Thanks to multicast technology, which sends a stream of data without waiting for every receiving computer to acknowledge getting each packet, more than a million Net users would be able to log on as part of the first global multicast using the new UUNET network, which has just been launched in the UK. Multicast already has more than a million dial-up subscribers in the US for UUNET.

"In the past, the only way to deliver video on the Internet was the unicast [one-to-one] model. Though effective, it wasn't the most efficient use of the network, whereas multicast allows streaming video, audio and multimedia to a large number of people at a low cost," explains Mark Desvaux, manager of business development at UUNET.

Not only were users of its Pipex network, or the Internet service providers it supplies, able to watch, but anyone who clicked on the site (www.robbiewilliams.com), was able to bypass their own ISP to watch the multicast. It will also be available to download in the usual way.

"Multicast is the way forward for webcasting. If you want big audiences, you've got to be able to multicast a live event," says Chris Frampton, managing director of the Mediawave Group, which was webcasting the event in conjunction with Sky Box Office. Mediawave has the world's only outside video broadcast van dedicated to the Internet, and claims to be "the only end-to-end Internet streaming company in the UK".
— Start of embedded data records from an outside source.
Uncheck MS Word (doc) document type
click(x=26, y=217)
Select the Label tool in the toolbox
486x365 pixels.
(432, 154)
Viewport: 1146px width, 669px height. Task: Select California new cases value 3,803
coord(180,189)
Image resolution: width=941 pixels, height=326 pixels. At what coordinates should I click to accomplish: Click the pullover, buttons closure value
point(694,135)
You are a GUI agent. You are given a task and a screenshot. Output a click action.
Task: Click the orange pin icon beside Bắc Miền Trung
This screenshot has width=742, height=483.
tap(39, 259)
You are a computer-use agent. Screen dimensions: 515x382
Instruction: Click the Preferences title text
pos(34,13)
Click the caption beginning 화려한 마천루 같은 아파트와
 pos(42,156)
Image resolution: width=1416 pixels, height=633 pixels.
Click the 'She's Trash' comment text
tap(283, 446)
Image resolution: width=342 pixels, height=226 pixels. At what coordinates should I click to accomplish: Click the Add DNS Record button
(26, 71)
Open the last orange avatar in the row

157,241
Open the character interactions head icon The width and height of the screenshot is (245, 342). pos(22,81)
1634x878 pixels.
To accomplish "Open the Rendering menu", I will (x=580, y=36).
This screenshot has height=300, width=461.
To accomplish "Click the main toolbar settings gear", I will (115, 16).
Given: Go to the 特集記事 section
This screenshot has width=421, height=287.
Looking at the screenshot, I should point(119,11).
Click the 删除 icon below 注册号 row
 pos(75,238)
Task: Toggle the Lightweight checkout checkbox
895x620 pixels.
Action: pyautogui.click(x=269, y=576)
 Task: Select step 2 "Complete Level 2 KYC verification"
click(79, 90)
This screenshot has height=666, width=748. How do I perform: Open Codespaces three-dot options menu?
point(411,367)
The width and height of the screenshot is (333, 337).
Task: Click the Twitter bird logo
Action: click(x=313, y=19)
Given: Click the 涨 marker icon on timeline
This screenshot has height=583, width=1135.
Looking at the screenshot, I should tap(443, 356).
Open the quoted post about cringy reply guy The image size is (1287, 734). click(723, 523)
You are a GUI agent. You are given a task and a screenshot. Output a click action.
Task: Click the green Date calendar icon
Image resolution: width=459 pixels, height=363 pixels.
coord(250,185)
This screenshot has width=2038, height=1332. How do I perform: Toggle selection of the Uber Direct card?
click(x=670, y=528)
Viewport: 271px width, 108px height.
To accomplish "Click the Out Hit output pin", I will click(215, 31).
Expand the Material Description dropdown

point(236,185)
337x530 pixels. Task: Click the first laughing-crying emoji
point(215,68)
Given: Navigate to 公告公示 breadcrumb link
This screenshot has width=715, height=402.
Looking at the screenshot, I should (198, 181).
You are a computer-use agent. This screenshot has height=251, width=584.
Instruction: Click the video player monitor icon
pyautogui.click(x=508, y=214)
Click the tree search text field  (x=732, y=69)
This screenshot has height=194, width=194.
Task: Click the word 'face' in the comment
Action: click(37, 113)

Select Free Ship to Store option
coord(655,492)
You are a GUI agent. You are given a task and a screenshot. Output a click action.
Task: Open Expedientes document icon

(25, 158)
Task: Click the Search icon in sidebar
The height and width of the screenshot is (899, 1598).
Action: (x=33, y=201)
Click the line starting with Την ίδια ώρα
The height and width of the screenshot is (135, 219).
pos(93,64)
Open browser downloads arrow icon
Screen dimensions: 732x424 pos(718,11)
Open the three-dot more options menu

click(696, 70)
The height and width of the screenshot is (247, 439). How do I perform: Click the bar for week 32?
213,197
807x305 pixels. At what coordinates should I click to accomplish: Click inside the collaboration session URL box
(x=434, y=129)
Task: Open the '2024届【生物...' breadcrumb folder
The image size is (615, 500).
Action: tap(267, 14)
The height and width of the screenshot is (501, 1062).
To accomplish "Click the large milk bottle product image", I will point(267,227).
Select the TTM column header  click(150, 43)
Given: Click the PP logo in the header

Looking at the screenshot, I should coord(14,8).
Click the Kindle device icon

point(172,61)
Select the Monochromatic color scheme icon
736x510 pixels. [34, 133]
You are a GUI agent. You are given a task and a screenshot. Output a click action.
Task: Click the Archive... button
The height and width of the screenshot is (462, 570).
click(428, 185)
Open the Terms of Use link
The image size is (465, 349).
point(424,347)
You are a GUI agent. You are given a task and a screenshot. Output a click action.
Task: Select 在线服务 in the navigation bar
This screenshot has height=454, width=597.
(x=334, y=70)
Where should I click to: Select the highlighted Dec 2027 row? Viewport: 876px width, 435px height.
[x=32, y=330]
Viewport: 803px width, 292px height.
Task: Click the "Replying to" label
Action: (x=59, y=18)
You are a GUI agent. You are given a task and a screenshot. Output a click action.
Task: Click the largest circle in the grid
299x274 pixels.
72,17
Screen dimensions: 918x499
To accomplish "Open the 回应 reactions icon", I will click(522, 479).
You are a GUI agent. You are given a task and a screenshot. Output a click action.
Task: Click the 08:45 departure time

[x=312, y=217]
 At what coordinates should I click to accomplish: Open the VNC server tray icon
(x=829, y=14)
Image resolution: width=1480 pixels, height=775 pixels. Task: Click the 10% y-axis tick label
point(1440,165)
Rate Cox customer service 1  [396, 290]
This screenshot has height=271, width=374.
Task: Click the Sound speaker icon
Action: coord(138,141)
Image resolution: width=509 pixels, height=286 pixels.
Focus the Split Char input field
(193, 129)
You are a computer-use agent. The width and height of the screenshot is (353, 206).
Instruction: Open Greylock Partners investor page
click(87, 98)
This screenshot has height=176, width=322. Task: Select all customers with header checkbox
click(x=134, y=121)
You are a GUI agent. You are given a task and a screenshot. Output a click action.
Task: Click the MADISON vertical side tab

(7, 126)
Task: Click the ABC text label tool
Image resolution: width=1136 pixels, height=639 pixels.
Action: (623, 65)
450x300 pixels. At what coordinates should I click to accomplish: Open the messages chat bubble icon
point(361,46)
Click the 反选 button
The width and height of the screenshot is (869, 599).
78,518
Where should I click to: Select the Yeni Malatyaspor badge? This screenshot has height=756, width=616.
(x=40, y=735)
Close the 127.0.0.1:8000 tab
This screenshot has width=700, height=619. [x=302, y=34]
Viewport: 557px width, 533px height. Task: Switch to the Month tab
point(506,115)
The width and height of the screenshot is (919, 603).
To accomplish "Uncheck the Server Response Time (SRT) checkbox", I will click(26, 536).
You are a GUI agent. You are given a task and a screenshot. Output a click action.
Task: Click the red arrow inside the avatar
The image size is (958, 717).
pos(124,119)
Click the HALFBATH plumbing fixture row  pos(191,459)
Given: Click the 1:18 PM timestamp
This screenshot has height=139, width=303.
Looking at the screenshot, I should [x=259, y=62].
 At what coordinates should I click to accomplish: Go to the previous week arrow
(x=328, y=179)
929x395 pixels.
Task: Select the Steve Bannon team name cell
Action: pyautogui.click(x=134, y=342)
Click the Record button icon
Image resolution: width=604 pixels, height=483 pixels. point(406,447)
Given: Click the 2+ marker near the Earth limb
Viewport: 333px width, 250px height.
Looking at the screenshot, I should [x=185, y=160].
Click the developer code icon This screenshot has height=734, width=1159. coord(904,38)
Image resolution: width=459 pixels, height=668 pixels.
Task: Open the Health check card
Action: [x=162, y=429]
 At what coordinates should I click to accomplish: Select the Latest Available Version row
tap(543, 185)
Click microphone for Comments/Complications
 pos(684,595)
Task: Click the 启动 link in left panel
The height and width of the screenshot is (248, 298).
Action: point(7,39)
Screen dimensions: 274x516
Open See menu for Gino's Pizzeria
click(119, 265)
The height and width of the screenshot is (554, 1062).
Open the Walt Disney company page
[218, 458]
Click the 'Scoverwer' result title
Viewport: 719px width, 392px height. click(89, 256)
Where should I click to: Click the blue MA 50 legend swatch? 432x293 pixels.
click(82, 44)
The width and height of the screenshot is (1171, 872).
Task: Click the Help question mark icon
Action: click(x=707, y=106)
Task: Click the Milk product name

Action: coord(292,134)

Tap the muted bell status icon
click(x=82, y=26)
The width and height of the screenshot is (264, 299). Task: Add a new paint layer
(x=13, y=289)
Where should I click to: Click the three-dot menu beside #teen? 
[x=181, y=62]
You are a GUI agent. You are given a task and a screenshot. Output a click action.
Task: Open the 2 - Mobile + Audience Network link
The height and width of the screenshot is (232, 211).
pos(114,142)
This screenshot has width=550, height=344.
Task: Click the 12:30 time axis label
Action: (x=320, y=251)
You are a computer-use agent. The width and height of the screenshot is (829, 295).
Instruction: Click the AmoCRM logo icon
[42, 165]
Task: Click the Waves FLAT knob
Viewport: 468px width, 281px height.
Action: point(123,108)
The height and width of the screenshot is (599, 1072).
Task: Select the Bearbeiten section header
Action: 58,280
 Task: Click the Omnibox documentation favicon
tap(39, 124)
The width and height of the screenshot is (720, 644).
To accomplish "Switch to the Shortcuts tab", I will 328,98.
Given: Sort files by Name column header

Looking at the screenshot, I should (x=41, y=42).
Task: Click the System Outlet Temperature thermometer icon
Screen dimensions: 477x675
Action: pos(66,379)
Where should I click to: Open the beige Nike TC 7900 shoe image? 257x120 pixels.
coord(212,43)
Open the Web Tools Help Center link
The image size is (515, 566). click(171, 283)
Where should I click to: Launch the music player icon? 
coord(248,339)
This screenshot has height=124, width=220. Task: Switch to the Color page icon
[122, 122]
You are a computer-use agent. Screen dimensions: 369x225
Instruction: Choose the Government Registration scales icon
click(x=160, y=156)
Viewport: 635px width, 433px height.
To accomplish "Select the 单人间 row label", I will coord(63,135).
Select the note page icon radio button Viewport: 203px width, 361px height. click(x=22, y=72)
Besides creating and encoding material for Web streaming, Derby-based Mediawave (www.mediawave. co.uk) can deliver it via its own or others' infrastructure and can spread the material across numerous portals to reduce the load on any one part of the Internet. Besides multicasting, its on-demand (unicast) services allow up to 10,000 people to access its servers at any one time, which is a lot of people randomly accessing the same material.

Frampton maintains that bandwidth on the Internet is no longer an issue. It is just a matter of going to someone who has the infrastructure in place. "Connectivity is only a problem if you don't have any, but we do," he says.

Mediawave has already covered such events as the opening of the Scottish Parliament in Edinburgh, as well as a Blur concert and cricket (where it took the broadcast feed from TV and overlaid the radio commentary) with the BBC. It has also helped Channel 4 to establish its own Web streaming operation, using seven Sun servers.

The digital van can output both Web video (from each of the eight cameras simultaneously, so that viewers can select which they want to see), and a full broadcast production at the same time, and Mediawave can cover events in five locations at once (using a second van and fly-away cases).

It uses all three main streaming technologies, which Frampton says generally leapfrog each other, although "Windows Media currently has the edge". He believes Real Networks G2 version 5 isn't as good as the new version 4 of Windows Media for his work, and the G2 server isn't as stable for live broadcasting.

But Real Networks is still useful, and does have the largest slice of the market. "We use it and support it," he says. Frampton has also been testing Apple's new QuickTime TV, and says "it's really nice."